Ginkgo biloba helps improve circulation, even the microcirculation in the eye, and I regularly place patients with cataracts on 80 mg to 120 mg of Ginkgo three times a day. Remember, take the multivitamin and mineral supplement in addition to the other supplements.
Q. I have an enlarged prostate and have been on medication for this. However, the side effects of the medication are severe. Are there natural means for relieving my condition? --S.B., Tempe, Ariz.
A.Unfortunately, as a man grows older the prostate gland grows larger--and as a result, usually by age 80 more than 90 percent of men have symptoms of an enlarged prostate.
This condition is known in the medical field as BPH (benign prostatic hypertrophy).
The most common symptoms of this condition are frequent urination, decreased force of the stream of urine, having to wake up at night in order to urinate, and problems starting and stopping the stream of urine.

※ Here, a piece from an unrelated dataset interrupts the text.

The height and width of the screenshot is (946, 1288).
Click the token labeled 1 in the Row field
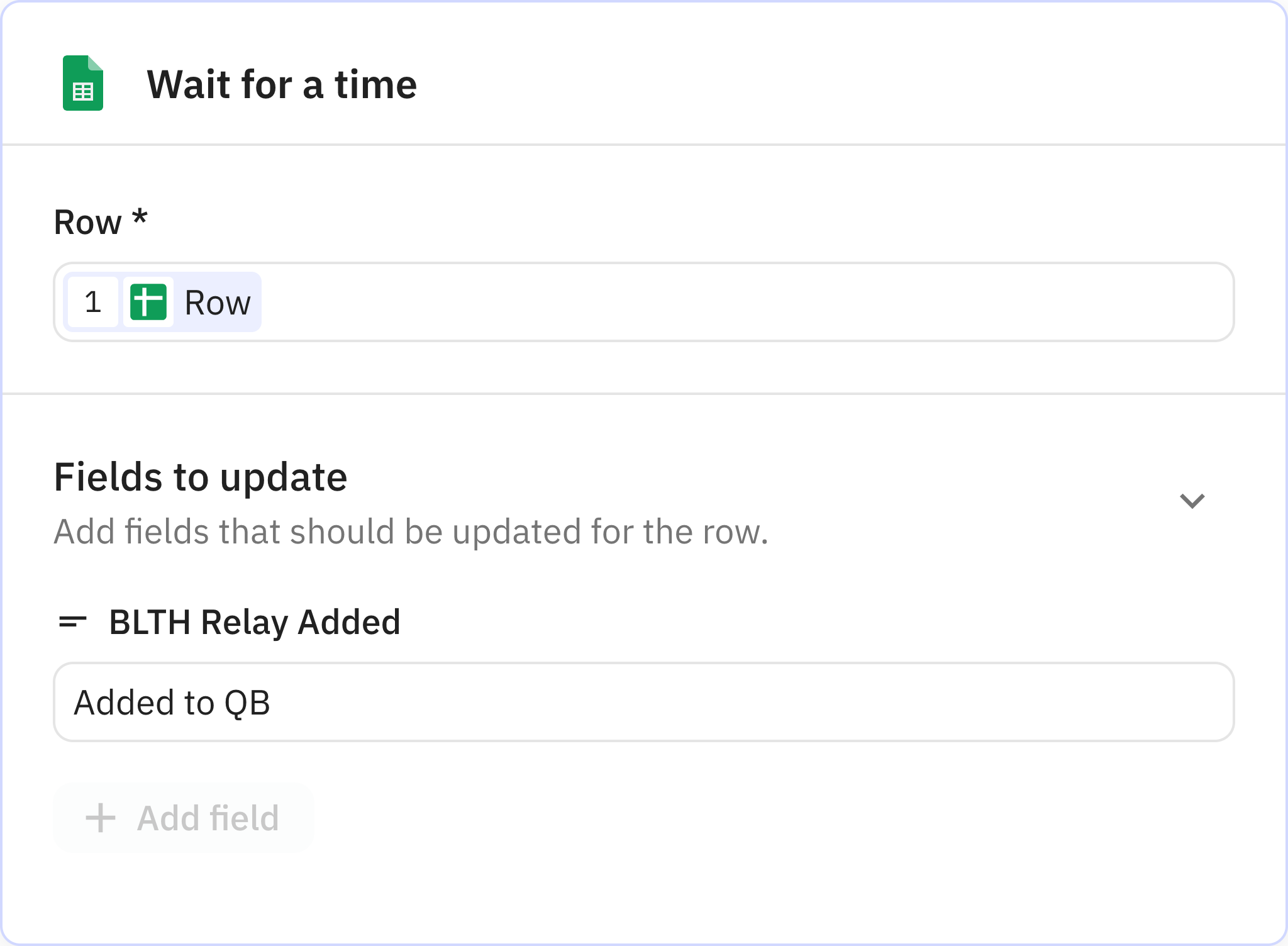pyautogui.click(x=92, y=302)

Commonly I place patients with BPH on the herb saw palmetto--normally 300 mg of saw palmetto twice each day.
Pygeum is another herb that may be effective in relieving the symptoms of an enlarged prostate. I normally place patients on 100 mg of this twice a day.
Another supplement that is widely used in Europe for controlling symptoms of an enlarged prostate is beta-sitosterol. Approximately 100 mg daily of beta-sitosterol is needed. Finally, the herb nettle root may be effective in offering you some relief.
You should be able to find a combination of all of these different herbs at health-food stores. If taken consistently, these supplements will help to relieve the symptoms of your condition.
A recent study in a respected medical journal revealed that nutritional supplements can reduce cataract disease.